Larry Rivers
Larry Rivers (born Yitzroch Loiza Grossberg) (1923 – 2002) was an American artist, musician, and filmmaker.
Larry Rivers | |
---|---|
Born | Yitzroch Loiza Grossberg August 17, 1923 Bronx, New York, U.S. |
Died | August 14, 2002[1] Southampton, New York, U.S. | (aged 78)
Nationality | American |
Education | Hans Hofmann School |
Known for | Painting, sculpture |
Movement | East Coast figurative painting, new realism, pop art |
Spouses |
Yitzroch Loiza Grossberg was born in the Bronx, New York. He changed his name to Larry Rivers in 1940 when he started his professional jazz career. He played the saxophone. After being in the U.S. Army Air Corps from 1942-43, he studied music at the Juilliard School of Music.[3] There he met jazz musicians Miles Davis and Charlie Parker.[4]

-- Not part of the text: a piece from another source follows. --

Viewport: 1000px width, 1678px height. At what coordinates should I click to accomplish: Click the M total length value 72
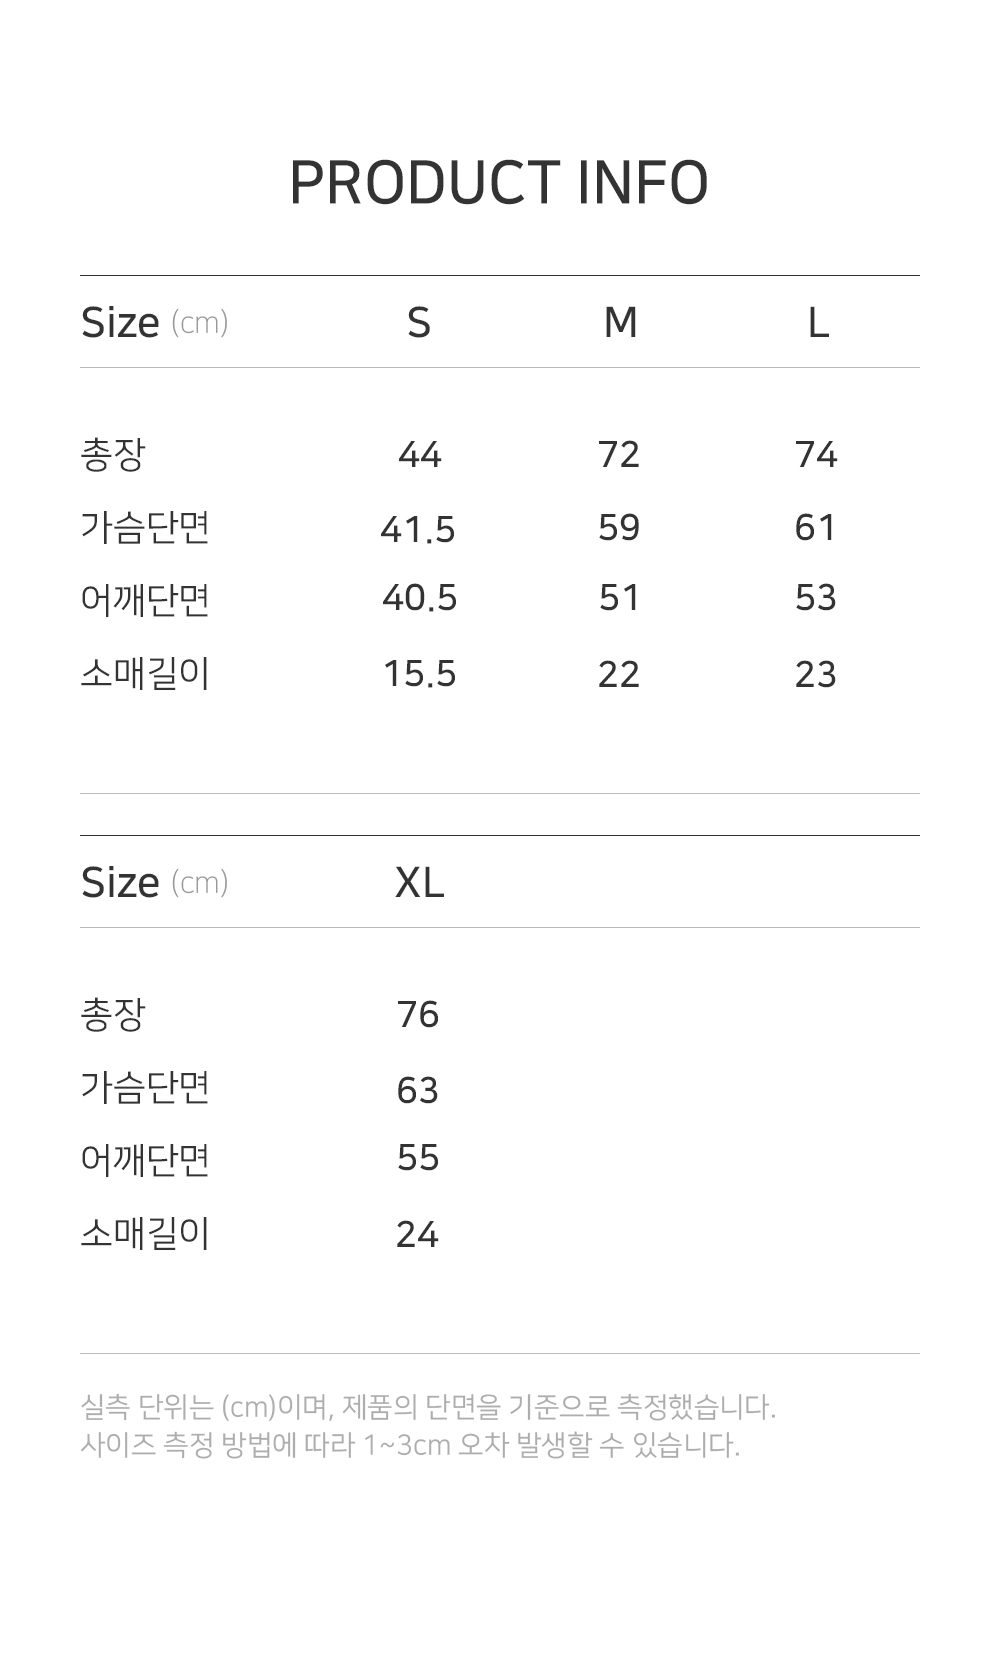pos(619,455)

Rivers started painting in 1945 after he saw a show of Cubist paintings.[4] He studied painting with Hans Hoffman, who made abstract expressionist paintings.[5] In 1949 he had his first art show, and he became friends with the poets John Ashbery and Kenneth Koch. The next year he met poet Frank O'Hara. They began to work together on art and poems. They wrote many letters to each other until O'Hara died in 1966.[3]
Rivers is connected to the Pop Art movement. Sometimes he used ordinary things in his paintings like a cigar box or the menu from a bar.[5] One very large work, History of the Russian Revolution: From Marx to Mayakovsky used not just paint but actual things he found and attached to the canvas.[3]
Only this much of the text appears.